Sustained-Release Spermidine Hydrogel Inhibits M1 Macrophage Polarization and Promotes Tissue Repair for Spinal Cord Injury Repair.

Abstract

The use of injectable hydrogels represents a viable approach for enhancing neural repair and promoting functional restoration after spinal cord trauma. Nevertheless, the current performance of these materials is not yet optimal and further optimization is necessary. Engineering a cell-free hydrogel delivery system with sustained anti-inflammatory capacity is of great relevance for advancing therapeutic strategies in spinal cord injury (SCI). Here, we fabricated a biomimetic hydrogel incorporating spermidine to modulate the post-injury immune microenvironment.
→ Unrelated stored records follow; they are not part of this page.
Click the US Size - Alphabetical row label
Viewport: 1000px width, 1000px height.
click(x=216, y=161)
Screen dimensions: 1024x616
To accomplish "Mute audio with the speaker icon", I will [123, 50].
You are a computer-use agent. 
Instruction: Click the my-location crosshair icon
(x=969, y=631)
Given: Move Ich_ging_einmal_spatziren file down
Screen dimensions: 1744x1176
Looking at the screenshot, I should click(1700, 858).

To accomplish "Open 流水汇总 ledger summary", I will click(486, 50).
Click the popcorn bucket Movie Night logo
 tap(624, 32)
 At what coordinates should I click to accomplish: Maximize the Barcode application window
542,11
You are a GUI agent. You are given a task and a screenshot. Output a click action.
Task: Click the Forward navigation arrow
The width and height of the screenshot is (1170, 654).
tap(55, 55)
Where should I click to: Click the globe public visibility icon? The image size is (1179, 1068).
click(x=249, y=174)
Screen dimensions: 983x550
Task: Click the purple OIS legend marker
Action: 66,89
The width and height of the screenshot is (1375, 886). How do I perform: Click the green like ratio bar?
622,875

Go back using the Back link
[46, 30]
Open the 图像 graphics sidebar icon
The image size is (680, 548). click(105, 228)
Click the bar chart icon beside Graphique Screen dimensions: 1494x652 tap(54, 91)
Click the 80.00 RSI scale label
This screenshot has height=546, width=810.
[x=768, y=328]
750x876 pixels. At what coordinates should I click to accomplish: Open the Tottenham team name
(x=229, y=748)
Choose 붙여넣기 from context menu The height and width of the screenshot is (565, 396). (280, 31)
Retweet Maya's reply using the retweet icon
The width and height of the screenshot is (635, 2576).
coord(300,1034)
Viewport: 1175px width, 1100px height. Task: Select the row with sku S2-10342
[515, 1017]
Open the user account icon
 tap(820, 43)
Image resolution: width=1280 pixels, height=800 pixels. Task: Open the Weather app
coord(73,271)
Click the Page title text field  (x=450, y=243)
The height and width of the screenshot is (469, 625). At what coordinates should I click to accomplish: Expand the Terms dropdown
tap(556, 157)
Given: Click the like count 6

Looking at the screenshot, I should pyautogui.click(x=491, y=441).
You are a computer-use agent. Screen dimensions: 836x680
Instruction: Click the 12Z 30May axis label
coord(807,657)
The material was constructed by photocrosslinking aldehyde-modified methacrylated hyaluronic acid (AHAMA) through dynamic Schiff base chemistry, enabling controlled and prolonged spermidine release. This hydrogel demonstrated expedited gelation kinetics coupled with stable and exceptional mechanical properties. In addition, the cell-free AHAMA hydrogels have substantially enhanced the cellular-matrix interactions and facilitated neuronal integration. Furthermore, the spermidine-loaded hydrogel exerted potent immunomodulatory effects by suppressing M1 macrophage (classically activated macrophage) polarization through activation of STAT1 (signal transducer and activator of transcription 1) signaling axis. In vivo assessments demonstrated enhanced neuroregeneration and axonal elongation at the lesion site, which translated into marked improvements in locomotor function in the murine SCI model. Collectively, the combination of sustained spermidine release with a bioinspired, cell-free AHAMA hydrogel scaffold offers an effective therapeutic approach to modulate inflammation and enhance tissue repair in the injured spinal cord environment.